Stored data:

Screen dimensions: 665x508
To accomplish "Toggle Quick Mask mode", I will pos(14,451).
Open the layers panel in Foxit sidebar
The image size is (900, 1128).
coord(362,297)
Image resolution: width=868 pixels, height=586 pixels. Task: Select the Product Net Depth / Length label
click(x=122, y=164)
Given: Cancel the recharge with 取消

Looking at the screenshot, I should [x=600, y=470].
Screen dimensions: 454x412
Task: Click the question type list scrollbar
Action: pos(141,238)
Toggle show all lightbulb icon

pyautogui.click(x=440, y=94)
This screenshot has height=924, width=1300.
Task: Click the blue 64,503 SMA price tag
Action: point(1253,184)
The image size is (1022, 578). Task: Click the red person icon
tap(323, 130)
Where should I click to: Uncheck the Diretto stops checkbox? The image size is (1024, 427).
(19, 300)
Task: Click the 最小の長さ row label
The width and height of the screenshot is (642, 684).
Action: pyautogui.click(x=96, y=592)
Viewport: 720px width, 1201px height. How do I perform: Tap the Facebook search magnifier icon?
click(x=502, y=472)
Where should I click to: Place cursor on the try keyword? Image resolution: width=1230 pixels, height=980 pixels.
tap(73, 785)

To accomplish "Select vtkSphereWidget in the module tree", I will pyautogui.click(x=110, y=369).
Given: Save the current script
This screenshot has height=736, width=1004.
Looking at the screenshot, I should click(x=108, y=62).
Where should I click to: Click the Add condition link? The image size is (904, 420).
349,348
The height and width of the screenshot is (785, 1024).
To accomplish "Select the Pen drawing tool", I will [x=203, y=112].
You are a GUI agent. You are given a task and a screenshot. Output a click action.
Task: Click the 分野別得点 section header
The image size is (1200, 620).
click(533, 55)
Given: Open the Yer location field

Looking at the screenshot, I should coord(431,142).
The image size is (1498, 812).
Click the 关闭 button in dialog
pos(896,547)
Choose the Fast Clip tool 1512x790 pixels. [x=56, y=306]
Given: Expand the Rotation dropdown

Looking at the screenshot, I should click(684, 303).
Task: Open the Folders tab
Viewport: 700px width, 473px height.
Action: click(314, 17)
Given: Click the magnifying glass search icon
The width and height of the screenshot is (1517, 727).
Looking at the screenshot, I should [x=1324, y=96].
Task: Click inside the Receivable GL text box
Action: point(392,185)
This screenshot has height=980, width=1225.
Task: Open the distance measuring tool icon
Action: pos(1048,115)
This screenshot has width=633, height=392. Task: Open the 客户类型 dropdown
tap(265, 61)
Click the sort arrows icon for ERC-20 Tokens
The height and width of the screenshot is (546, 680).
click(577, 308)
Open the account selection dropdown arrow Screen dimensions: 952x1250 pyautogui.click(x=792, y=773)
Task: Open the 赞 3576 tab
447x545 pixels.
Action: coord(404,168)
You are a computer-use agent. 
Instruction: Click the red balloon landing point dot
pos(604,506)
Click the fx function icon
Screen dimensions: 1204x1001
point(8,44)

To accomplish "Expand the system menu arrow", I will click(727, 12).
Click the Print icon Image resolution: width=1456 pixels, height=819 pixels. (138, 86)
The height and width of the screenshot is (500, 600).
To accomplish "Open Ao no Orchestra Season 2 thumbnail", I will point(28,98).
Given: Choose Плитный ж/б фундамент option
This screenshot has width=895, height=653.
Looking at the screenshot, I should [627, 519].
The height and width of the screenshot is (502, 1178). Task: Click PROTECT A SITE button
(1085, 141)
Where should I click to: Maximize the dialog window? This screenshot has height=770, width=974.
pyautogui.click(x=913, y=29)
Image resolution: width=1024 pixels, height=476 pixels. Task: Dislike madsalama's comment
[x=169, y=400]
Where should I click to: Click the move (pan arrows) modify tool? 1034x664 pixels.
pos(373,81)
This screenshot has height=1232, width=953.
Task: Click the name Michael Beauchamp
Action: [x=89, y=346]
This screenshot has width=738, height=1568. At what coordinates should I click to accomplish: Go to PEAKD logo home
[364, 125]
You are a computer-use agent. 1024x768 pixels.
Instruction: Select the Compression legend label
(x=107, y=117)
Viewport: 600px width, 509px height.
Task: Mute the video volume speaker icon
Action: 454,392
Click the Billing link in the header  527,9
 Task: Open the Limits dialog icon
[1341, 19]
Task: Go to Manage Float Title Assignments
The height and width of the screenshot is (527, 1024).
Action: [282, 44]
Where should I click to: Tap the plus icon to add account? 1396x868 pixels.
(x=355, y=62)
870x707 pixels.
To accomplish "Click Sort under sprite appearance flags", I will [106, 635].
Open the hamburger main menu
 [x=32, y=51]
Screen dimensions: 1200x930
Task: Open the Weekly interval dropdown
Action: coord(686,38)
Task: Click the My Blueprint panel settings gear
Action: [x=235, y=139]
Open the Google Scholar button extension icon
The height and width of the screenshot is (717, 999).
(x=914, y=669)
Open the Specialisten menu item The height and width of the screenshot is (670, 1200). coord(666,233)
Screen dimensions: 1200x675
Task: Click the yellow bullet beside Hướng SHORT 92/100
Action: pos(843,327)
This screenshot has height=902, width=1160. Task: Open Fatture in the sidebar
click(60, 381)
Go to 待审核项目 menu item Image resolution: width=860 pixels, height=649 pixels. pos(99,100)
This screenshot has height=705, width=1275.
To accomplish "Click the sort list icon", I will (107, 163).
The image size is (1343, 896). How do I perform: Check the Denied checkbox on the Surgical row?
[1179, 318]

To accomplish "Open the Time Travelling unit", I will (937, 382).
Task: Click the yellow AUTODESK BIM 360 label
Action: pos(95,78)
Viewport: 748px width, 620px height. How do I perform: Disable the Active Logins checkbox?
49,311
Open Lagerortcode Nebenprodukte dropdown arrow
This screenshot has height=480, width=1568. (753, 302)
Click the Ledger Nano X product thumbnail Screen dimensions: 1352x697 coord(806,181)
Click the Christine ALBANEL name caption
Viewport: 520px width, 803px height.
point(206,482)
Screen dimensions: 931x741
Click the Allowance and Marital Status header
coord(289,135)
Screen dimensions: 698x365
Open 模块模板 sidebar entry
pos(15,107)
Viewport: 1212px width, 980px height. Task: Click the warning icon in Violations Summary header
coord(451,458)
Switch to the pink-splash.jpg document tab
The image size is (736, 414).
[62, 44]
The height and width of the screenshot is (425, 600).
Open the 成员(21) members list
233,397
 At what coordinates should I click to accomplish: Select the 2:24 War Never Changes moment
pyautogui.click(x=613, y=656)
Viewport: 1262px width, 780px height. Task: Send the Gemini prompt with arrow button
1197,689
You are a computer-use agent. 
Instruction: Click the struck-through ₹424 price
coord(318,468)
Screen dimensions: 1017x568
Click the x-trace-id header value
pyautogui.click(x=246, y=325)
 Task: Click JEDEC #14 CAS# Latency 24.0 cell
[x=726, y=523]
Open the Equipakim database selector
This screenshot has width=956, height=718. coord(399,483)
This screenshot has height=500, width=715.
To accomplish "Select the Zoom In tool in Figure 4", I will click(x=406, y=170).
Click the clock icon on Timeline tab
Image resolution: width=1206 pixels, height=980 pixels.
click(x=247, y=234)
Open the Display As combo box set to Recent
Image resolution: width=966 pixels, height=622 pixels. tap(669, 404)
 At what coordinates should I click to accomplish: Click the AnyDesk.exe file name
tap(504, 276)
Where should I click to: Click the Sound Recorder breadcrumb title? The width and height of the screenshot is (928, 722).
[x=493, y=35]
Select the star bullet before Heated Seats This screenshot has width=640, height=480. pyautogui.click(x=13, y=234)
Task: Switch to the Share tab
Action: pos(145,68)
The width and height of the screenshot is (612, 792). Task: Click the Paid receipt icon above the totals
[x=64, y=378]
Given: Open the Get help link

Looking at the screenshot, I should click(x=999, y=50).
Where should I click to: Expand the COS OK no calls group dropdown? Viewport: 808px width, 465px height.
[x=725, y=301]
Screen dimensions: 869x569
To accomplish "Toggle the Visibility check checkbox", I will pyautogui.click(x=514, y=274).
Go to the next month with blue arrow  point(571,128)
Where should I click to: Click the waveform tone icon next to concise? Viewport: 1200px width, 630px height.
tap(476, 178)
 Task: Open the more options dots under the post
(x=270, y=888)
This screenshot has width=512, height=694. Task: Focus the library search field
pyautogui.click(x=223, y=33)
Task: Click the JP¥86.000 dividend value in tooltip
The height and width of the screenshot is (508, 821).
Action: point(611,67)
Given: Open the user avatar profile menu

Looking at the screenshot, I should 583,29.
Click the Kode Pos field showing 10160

## What is being asked:
Count the lines in the records that include the word "thumbnail". Report the total alone.

## Solution:
2